“Where do I begin? That’s what it was like in Queen’s Park this week.” Mantha

Queen's Park
The Ontario Legislature at Queen's Park. Toronto, Ontario

Wow…this was one of those weeks in Queen’s Park. We all have them from time to time. Everyone knows what I’m talking about.  You know the feeling you get when you walk into a room or garage that you know needs to be sorted out, but when you look at it you say out loud, “Where do I begin?” That’s what it was like in Queen’s Park this week after the Conservatives delivered their fall economic report.

This week Ontarians were bombarded with demoralizing news such as dismal reports about our healthcare system (especially here in the North), eliminating essential watchdog offices such as the Child Advocate and the French Language Services Commissioner, reforms to Ontario’s Social Assistance support programs. And the list goes on ad nauseam.

Let’s look at one of our most vulnerable and precious sectors of our society; our kids. For most of us, children are what is nearest and dearest to our hearts.
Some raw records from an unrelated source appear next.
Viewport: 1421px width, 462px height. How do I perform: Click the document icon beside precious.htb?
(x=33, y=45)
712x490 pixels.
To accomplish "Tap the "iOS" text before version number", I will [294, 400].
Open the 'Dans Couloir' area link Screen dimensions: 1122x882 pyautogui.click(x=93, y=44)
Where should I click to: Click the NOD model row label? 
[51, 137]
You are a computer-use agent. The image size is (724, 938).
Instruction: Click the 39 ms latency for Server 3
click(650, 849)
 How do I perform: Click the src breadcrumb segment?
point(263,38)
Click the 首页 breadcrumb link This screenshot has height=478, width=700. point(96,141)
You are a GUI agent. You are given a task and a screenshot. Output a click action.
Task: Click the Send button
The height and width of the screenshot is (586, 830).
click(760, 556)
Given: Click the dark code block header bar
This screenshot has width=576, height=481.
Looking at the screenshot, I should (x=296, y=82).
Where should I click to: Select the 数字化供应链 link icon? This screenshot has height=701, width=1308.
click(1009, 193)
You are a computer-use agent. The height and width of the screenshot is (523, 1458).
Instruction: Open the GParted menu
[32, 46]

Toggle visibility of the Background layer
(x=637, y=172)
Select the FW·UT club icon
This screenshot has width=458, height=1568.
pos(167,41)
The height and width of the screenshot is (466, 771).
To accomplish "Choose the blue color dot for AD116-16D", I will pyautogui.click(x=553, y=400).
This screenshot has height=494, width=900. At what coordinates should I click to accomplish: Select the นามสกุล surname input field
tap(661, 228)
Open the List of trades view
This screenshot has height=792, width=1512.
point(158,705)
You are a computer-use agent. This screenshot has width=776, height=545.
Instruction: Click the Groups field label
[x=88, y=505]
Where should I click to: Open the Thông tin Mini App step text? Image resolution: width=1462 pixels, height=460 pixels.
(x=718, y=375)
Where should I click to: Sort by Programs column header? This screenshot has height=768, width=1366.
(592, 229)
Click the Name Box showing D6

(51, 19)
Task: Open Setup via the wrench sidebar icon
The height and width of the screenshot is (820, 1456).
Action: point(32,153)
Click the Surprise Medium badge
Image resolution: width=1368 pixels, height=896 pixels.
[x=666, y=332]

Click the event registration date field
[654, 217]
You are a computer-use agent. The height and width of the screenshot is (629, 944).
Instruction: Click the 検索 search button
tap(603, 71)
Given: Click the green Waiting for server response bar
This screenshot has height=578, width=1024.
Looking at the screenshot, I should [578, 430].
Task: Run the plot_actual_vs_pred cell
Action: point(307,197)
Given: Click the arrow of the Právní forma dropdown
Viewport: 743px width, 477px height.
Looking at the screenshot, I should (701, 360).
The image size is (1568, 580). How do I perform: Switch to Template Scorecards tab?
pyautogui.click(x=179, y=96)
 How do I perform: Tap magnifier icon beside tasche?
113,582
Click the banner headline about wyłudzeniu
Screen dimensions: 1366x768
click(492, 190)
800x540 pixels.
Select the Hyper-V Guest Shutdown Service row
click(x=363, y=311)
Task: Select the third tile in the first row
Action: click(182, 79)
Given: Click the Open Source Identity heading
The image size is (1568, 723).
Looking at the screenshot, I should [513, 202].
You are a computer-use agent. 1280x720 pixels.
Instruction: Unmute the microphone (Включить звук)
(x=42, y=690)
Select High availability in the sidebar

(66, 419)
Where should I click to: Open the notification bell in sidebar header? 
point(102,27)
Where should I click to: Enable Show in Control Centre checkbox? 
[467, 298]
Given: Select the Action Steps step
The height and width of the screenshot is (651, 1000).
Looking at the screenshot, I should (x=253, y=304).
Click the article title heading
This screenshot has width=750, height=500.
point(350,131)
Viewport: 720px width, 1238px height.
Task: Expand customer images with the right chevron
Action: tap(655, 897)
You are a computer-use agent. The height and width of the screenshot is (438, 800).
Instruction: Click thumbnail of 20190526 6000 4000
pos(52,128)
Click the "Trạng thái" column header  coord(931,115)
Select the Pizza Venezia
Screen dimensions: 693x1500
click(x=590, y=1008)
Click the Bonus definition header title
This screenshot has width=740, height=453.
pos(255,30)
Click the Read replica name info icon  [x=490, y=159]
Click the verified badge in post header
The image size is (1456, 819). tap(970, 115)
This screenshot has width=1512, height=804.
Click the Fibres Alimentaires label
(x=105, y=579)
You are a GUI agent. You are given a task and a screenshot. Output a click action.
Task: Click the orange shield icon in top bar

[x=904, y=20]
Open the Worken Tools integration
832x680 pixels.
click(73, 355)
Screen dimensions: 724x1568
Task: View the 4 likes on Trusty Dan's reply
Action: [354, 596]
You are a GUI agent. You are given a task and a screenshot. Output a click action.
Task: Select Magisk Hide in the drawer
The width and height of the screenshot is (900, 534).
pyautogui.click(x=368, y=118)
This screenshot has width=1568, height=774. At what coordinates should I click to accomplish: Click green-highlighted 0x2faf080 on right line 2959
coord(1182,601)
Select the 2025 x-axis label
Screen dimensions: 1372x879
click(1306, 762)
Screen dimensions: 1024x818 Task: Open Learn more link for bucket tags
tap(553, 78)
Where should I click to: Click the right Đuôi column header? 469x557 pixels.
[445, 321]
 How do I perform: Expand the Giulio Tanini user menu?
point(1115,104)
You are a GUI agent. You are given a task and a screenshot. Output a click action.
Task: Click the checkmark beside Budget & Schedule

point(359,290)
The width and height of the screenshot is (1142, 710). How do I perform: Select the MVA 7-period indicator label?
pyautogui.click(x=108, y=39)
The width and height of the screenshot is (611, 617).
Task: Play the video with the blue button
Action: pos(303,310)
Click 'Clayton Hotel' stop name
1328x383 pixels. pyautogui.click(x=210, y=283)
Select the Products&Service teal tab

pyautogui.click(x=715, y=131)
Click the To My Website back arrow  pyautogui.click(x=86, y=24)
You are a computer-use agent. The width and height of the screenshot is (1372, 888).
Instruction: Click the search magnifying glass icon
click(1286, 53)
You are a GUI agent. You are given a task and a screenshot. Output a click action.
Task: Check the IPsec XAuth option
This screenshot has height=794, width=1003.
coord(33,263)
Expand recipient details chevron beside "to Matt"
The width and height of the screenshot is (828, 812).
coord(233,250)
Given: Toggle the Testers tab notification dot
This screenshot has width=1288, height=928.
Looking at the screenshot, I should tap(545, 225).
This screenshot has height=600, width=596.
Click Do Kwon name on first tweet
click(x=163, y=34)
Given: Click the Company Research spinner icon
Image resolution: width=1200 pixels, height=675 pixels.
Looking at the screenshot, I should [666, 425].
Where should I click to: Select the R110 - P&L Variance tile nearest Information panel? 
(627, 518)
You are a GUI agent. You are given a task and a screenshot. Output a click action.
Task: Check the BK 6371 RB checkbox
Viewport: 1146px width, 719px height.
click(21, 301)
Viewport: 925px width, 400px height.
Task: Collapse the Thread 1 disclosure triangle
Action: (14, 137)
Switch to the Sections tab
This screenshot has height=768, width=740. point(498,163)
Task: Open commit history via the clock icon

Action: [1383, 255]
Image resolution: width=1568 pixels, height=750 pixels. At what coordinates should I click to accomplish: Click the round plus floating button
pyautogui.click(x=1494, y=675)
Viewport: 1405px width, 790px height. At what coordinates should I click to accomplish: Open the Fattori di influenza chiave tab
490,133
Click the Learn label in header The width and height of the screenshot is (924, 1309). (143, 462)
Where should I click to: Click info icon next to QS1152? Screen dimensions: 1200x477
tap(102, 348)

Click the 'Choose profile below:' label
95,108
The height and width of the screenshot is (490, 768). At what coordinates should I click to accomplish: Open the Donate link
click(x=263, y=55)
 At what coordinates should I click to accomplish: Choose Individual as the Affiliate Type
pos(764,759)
Finance Minister Vic Fedeli announced the government is closing the Ontario Child Advocate’s office (OCA), explaining that those duties would be passed to the Ontario Ombudsman’s office. The OCA investigates complaints from children themselves or adults involved with children in foster care or in group homes. The office also works on initiatives designed to ensure the safety and improve the lives of such vulnerable children who have no one else to speak up for or watch out for them. The important thing to note is that the OAC does not just react to complaints and concerns, they are on the lookout and offer pre-emptive suggestions and strategies before damage occurs.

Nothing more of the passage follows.